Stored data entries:
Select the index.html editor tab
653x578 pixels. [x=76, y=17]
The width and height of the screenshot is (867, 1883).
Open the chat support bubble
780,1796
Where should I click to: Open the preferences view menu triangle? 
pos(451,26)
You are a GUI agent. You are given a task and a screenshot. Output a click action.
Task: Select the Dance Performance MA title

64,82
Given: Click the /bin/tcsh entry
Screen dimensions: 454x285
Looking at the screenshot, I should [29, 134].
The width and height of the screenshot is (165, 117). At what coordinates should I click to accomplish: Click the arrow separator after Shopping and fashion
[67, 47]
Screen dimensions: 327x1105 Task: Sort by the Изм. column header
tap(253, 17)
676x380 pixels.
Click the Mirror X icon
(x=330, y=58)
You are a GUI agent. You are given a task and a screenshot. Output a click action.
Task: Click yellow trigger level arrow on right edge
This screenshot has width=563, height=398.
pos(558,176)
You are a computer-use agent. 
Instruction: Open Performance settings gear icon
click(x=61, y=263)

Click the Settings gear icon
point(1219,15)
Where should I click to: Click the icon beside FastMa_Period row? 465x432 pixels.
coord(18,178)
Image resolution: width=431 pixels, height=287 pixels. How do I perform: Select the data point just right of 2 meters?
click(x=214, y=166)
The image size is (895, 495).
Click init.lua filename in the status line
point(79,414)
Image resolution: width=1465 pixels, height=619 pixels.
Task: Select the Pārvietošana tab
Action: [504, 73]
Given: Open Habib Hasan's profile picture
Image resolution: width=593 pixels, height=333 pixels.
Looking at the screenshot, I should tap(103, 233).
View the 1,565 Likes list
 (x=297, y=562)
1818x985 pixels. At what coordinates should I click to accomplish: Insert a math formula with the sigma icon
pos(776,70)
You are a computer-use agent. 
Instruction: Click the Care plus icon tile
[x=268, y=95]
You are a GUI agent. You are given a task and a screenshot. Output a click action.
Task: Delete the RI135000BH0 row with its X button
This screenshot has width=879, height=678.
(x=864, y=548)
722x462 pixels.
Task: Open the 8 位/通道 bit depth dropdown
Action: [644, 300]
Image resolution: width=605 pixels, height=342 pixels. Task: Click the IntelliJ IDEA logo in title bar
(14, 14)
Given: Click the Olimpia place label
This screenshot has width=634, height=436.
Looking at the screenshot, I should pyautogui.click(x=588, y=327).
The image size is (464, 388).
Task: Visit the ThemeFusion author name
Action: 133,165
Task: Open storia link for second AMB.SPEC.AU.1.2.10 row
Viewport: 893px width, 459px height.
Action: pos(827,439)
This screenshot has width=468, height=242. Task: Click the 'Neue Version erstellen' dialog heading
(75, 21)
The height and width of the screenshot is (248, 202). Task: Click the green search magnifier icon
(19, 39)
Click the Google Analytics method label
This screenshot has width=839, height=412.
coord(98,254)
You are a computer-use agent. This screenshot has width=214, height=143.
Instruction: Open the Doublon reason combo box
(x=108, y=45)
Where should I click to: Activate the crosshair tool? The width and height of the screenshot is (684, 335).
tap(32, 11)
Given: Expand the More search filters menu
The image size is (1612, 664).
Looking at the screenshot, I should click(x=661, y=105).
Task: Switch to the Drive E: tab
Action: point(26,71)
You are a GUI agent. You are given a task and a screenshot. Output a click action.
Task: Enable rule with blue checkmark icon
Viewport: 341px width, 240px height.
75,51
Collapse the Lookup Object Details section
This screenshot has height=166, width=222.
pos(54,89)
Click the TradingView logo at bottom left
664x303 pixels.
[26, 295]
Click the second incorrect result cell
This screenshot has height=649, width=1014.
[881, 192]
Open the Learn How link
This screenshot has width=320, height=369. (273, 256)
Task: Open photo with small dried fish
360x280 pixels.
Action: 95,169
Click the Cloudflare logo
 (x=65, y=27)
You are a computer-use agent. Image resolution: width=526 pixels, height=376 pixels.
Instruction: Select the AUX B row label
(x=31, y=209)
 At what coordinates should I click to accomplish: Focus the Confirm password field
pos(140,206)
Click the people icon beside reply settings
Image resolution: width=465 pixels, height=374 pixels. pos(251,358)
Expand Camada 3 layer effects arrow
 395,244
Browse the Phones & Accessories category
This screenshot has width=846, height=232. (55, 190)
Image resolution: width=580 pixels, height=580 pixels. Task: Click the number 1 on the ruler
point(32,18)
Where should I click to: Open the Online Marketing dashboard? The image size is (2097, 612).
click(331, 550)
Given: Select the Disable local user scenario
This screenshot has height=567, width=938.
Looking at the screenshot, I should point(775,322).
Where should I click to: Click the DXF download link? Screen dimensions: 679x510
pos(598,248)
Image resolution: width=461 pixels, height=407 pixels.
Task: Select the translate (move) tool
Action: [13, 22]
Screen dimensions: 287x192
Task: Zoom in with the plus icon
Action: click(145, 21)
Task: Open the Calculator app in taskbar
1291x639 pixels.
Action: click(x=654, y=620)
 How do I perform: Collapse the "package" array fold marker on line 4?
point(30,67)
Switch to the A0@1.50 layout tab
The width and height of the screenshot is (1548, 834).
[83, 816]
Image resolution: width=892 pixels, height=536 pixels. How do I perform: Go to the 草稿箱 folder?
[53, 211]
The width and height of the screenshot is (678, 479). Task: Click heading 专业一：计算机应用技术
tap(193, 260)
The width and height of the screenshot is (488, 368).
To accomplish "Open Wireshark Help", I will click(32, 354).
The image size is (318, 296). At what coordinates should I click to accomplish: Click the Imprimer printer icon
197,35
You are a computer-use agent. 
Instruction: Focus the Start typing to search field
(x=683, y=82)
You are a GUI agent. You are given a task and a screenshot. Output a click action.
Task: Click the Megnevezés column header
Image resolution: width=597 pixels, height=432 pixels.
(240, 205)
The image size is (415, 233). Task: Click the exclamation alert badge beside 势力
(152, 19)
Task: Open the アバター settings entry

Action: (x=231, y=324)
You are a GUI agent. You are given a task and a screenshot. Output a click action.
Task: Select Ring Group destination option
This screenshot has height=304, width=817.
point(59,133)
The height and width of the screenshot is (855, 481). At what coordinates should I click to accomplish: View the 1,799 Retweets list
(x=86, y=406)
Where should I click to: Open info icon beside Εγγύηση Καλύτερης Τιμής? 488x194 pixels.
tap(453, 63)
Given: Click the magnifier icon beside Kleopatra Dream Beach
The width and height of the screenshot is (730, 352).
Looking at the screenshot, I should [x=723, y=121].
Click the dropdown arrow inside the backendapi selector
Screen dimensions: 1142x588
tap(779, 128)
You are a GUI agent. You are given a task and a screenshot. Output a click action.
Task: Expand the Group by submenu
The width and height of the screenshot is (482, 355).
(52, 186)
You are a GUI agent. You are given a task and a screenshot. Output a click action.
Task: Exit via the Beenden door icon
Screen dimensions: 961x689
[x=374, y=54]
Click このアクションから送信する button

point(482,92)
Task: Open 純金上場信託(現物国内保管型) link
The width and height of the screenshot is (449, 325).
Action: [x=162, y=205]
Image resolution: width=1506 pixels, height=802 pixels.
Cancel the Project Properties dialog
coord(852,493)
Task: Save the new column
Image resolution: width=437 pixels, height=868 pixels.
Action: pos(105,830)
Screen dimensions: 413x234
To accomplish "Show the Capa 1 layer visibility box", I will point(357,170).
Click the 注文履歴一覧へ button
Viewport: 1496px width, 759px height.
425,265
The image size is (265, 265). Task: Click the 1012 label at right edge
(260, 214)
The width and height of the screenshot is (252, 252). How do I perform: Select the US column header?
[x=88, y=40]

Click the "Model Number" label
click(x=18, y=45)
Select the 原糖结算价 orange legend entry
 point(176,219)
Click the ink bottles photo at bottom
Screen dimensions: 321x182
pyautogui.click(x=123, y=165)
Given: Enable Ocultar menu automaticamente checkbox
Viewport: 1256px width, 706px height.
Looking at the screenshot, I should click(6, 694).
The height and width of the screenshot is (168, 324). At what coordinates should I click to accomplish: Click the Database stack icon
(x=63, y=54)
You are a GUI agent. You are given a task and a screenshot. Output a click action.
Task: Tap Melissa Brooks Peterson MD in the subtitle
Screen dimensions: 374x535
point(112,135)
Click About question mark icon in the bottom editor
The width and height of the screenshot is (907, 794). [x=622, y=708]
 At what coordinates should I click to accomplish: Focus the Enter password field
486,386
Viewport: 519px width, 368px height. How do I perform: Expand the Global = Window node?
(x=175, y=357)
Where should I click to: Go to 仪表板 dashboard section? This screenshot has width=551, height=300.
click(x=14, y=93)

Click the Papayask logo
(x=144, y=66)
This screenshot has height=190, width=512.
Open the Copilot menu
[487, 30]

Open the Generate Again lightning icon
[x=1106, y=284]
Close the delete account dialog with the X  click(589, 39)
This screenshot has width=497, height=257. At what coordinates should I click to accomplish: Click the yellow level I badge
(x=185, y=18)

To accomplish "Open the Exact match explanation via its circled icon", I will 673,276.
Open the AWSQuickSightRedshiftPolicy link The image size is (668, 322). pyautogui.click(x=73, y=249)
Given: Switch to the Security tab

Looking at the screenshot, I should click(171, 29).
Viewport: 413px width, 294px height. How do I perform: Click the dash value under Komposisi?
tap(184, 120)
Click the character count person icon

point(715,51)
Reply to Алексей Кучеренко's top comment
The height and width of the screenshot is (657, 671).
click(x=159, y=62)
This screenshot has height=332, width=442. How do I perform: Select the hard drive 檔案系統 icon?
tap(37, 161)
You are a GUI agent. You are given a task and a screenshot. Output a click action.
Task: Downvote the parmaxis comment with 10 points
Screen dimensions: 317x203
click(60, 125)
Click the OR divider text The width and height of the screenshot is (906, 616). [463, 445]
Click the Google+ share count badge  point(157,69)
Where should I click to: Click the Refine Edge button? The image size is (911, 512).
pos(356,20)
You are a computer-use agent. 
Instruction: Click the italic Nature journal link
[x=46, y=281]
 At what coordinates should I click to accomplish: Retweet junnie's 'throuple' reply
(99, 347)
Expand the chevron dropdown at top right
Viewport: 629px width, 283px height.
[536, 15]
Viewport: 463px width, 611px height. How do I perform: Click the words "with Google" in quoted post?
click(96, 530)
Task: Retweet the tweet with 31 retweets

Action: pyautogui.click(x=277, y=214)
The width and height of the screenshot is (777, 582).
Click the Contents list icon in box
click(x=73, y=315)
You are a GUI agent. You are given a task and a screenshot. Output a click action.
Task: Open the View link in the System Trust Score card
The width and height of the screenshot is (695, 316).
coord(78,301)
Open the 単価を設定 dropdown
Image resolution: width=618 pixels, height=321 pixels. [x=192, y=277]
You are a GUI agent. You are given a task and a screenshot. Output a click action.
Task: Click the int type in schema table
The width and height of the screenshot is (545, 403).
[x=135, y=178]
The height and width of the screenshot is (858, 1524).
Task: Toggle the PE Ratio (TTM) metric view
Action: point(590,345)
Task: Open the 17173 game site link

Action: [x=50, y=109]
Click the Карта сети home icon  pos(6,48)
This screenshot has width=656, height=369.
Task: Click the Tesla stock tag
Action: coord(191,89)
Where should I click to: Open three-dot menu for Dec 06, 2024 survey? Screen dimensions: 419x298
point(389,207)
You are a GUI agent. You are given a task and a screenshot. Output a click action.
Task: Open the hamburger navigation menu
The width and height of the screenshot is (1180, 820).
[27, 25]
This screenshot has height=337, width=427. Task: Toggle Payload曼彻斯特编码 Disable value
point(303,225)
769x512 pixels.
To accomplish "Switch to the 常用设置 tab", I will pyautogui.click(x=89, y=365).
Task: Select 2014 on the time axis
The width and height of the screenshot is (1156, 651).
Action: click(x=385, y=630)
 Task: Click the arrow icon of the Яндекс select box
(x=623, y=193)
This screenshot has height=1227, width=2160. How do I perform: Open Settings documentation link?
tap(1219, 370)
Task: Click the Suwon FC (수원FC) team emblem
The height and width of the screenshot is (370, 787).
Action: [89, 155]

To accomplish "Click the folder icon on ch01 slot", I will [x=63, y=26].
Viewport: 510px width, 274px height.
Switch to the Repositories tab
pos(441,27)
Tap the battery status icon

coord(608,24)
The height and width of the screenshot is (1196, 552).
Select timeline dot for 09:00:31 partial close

(TASK INSTRUCTIONS): If a line above holds the word "Enable", copy it.

(SOLUTION TO THE EXERCISE):
Task: Enable rule with blue checkmark icon
Given: Enable Ocultar menu automaticamente checkbox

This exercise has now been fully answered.